--- The input Enclosed Below ---

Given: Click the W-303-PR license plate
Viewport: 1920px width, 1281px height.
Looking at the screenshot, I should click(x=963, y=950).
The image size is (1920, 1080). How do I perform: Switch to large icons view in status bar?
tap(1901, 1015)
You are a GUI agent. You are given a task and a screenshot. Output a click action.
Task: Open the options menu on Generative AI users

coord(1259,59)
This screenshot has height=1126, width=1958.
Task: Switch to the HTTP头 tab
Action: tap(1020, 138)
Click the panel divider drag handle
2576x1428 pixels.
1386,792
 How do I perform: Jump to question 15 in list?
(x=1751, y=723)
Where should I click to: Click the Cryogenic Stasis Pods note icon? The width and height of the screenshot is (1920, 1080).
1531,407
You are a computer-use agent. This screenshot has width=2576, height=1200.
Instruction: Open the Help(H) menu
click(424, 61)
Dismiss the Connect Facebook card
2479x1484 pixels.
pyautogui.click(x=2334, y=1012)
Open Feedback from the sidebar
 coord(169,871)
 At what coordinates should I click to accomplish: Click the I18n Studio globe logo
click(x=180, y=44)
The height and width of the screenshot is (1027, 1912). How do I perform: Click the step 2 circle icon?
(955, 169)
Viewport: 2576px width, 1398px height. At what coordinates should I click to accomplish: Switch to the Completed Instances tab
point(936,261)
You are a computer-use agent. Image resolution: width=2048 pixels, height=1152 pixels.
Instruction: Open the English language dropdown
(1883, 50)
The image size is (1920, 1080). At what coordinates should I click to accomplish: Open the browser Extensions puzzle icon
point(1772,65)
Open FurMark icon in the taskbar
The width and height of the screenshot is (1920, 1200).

--- End of Enclosed The input ---

What you should produce is an exact copy of the records above.

Given: Click the W-303-PR license plate
Viewport: 1920px width, 1281px height.
Looking at the screenshot, I should click(x=963, y=950).
The image size is (1920, 1080). How do I perform: Switch to large icons view in status bar?
tap(1901, 1015)
You are a GUI agent. You are given a task and a screenshot. Output a click action.
Task: Open the options menu on Generative AI users

coord(1259,59)
This screenshot has height=1126, width=1958.
Task: Switch to the HTTP头 tab
Action: tap(1020, 138)
Click the panel divider drag handle
2576x1428 pixels.
1386,792
 How do I perform: Jump to question 15 in list?
(x=1751, y=723)
Where should I click to: Click the Cryogenic Stasis Pods note icon? The width and height of the screenshot is (1920, 1080).
1531,407
You are a computer-use agent. This screenshot has width=2576, height=1200.
Instruction: Open the Help(H) menu
click(424, 61)
Dismiss the Connect Facebook card
2479x1484 pixels.
pyautogui.click(x=2334, y=1012)
Open Feedback from the sidebar
 coord(169,871)
 At what coordinates should I click to accomplish: Click the I18n Studio globe logo
click(x=180, y=44)
The height and width of the screenshot is (1027, 1912). How do I perform: Click the step 2 circle icon?
(955, 169)
Viewport: 2576px width, 1398px height. At what coordinates should I click to accomplish: Switch to the Completed Instances tab
point(936,261)
You are a computer-use agent. Image resolution: width=2048 pixels, height=1152 pixels.
Instruction: Open the English language dropdown
(1883, 50)
The image size is (1920, 1080). At what coordinates should I click to accomplish: Open the browser Extensions puzzle icon
point(1772,65)
Open FurMark icon in the taskbar
The width and height of the screenshot is (1920, 1200).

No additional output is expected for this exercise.